Im Mittelpunkt der Sendung stehen Geschichten aus Deutschlands Norden - über interessante Menschen, idyllische Landschaften und beeindruckende Tierwelten.
Am 9. Februar 2017 hat der 7. Senat des Leipziger Bundesverwaltungsgerichts entschieden: Die neunte Elbvertiefung soll kommen. Die Freie und Hansestadt Hamburg muss nur noch einige kleine Bestandteile ihres Plans nachbessern, denn der seltene Schierlings-Wasserfenchel, der nur an der Tideelbe wächst, ist immer noch nicht ausreichend geschützt. Und die zur Vertiefung geforderten Ausgleichsflächen reichen dazu nicht aus. Mit anderen Worten gesagt: Es wird erst einmal nicht in der Elbe gebaggert. Immer noch nicht.

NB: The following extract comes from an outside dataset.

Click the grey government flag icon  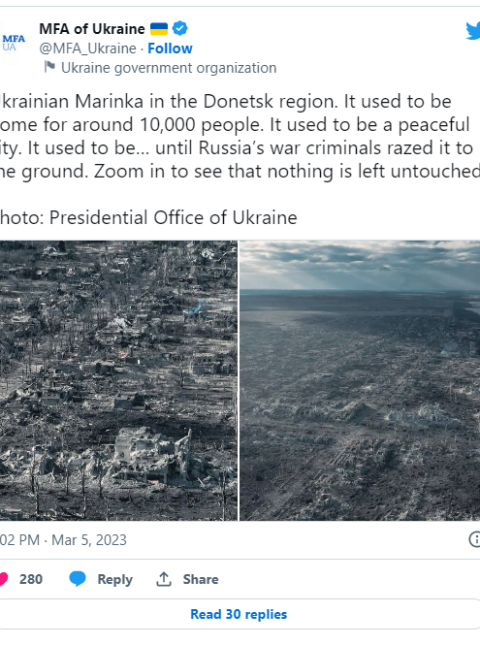pos(50,67)
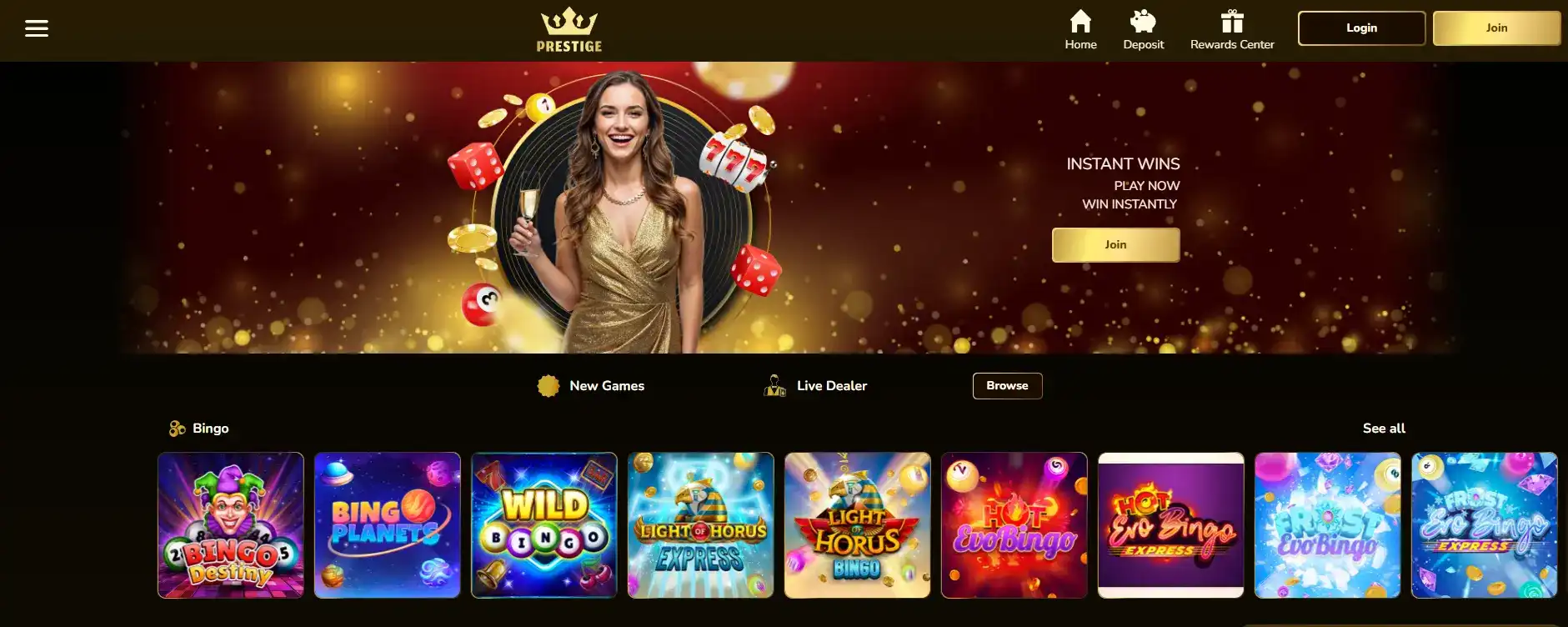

In diesem Schwebezustand leben die Menschen an der Elbe seit Jahren. In keiner anderen Region Deutschlands wird so hartnäckig um eine Entscheidung gerungen, nirgendwo sonst sind die beiden Lager, Befürworter und Gegner, so weit voneinander entfernt.
Inge Massow-Oltermann ist Bürgermeisterin von Grünendeich, einer Elbgemeide unweit von Stade. Sie stammt aus einer Lotsenfamilie, in ihrem Geburtshaus ist schon ihr Großvater aufgewachsen. Sie lebt heute dort mit Kindern und Enkelkindern. Ein schönes schlichtes Haus. Aber: Es liegt keine 50 Meter hinterm Deich, genau am Elbeknick. Und genau hier, nur auf der anderen Deichseite, ist im Februar 2016 eines der größten Containerschiffe der Welt, die "CSCL Indian Ocean", auf seinem Weg nach Hamburg aus der Fahrrinne gelaufen und im Elbschlick steckengeblieben. Seitdem hat Inge Massow endgültig die Nase voll: Sie will sich beteiligen, will wissen, was "die da in Leipzig verhandeln", Widerstand leisten gegen die Elbvertiefung.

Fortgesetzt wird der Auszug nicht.